30 juillet 2016

Existentialisme et transcendance



L’existentialisme a des rapports brutaux avec la transcendance.

«Toute philosophie qui place au centre de sa réflexion l’existence humaine dans sa dimension concrète et individuelle» [«La philosophie de A à Z», sous la direction de Laurence Hensen-Love, Hatier, 2011, p. 166]  peut être rattachée à l’existentialisme. L’angoisse, qui découle de la recherche vaine d’un sens à l’existence, est l’affect [Affect : du latin «affectus» (état affectif, disposition). Etat affectif élémentaire, agréable ou pénible. Op. cit. p.16]  commun de ces différentes philosophies.


Pour Kierkegaard (1813-1855), fondateur du courant existentialiste chrétien, l’angoisse ne peut trouver de solution ou de dissolution que dans une absolue transcendance où l’homme individuel et l’homme générique n’ont d’autre rôle à jouer que de se jeter dans le vide à l’hypothétique rencontre de la divinité. Si le pari de Pascal quand à l’existence ou non de Dieu était au fond optimiste, comme nous le verrons plus loin, celui de Kierkegaard est surtout désespéré. Avec cependant, nous le verrons plus loin également, une petite lueur au fond du puits.

Pour Jean-Paul Sartre, carte d’existentialiste athée en poche, à la suite d’Heidegger (1889-1976), «l’homme est une passion inutile» [En conclusion de «L’Etre et le Néant»]. Il n’a d’avenir que dans l’à-venir ; le sujet n’existe que comme projet, donc l’être-sujet, incorporé à un présent-néant, n’existe pas vraiment.  Dans la glaciale introduction qu’il écrit en 1960 à «Aden Arabie» de son ami Nizan [Paul Nizan (1905-1940). Ecrivain : «Aden Arabie» (1931): «J’avais vingt ans. Je ne laisserai personne dire que c’est le plus bel âge de la vie» (première phrase du roman), «La conspiration» (1938). Pamphlétaire : «Les chiens de garde» (1932)], Sartre décrit ce naufrage dans le néant: «Quand l’angoisse survit à l’adolescent, quand elle devient le secret profond de l’adulte et le ressort de ses décisions, l’infirme connaît ses plaies : sa terreur de ne vivre bientôt plus reflète simplement son horreur d’avoir encore à vivre.» [Jean-Paul Sartre, «Introduction» à «Aden Arabie», Maspero, 1960, p. 21]   
 Paradoxe pour Sartre, la vie serait une passion quasiment christique. Mais, dans l’enfer de la vie quotidienne, il n’est nul dieu au ciel, nul paradis dans le regard des autres.  L’existentialiste- qu’il s’affirme en philosophe ou qu’il s’ignore en simple «quidam» - est seul avec son angoisse, son désespoir, et, bienheureux est-il, s’il peut faire émerger, pour un temps, de ce marécage la fleur sauvage d’un but individuel de vie. «Bonjour tristesse» [«Bonjour tristesse», roman de Françoise Sagan, 1954] et adieu transcendance !
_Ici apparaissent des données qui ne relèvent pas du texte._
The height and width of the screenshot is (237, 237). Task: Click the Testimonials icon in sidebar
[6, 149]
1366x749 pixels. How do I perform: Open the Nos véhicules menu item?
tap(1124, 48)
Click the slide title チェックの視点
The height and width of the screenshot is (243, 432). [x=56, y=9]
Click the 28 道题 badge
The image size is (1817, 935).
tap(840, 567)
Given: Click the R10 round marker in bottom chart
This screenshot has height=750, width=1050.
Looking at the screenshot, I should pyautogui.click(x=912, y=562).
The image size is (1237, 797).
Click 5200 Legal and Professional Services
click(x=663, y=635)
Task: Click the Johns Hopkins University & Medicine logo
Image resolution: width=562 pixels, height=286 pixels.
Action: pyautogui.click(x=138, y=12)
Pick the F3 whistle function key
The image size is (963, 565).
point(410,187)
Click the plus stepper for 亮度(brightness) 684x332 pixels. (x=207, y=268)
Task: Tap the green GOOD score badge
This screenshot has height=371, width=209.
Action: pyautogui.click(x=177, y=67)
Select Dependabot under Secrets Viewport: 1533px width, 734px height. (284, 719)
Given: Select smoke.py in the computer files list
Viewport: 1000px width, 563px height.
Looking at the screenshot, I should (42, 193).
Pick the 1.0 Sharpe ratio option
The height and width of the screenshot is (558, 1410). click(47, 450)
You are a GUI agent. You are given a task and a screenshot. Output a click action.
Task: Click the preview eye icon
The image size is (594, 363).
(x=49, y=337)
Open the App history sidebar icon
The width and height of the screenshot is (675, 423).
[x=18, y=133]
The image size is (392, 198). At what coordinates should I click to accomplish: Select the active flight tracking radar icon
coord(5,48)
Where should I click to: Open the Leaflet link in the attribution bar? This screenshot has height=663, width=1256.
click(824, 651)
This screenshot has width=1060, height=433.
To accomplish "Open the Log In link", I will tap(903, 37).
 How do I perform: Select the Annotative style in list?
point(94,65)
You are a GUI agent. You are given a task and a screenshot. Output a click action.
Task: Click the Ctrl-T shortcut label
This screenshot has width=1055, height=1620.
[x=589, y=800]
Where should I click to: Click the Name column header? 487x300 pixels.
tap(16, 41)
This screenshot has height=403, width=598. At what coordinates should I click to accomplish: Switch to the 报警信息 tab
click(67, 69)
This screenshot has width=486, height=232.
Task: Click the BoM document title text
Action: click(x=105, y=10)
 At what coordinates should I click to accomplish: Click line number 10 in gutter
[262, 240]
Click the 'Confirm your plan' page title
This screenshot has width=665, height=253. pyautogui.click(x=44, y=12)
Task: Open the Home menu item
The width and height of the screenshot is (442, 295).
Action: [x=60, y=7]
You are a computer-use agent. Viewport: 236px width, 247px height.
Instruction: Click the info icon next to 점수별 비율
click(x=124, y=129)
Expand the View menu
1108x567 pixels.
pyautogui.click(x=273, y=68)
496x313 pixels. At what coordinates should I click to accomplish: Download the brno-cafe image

Développé entre deux massacres mondiaux et leurs séquelles, l’existentialisme est «l’arôme spirituel» de ce terrible 20ème siècle.[Je détourne ainsi une formule appliquée par Marx à la religion: «La religion est la théorie générale de ce monde, […] sa logique sous une forme populaire,  son point d’honneur spiritualiste, son enthousiasme, sa sanction morale, son complément cérémoniel, son universel motif de consolation et de justification. Elle est la réalisation chimérique de l’essence humaine parce que l’essence humaine ne possède pas de réalité véritable. Lutter contre la religion, c’est donc, indirectement, lutter contre ce monde-là, dont la religion est l’arôme spirituel». Marx, «Pour une critique de la philosophie du droit de Hegel», Introduction. Cité par M. Rubel dans «Karl Marx. Philosophie», Gallimard, Folio Essais, 1982, éd. 1994, pp. 89-90]. Mais il serait injuste de ne pas porter au crédit des existentialistes, notamment contre le scientisme [Scientisme: croyance en une valeur absolue du progrès scientifique, dérivée du positivisme d’Auguste Comte (1798-1857) qui ne se préoccupe que des lois du comment et non des causes premières]  alors dominant – y compris dans le marxisme – et le psychologisme, l’affirmation de l’importance de la subjectivité de chaque être humain pris individuellement.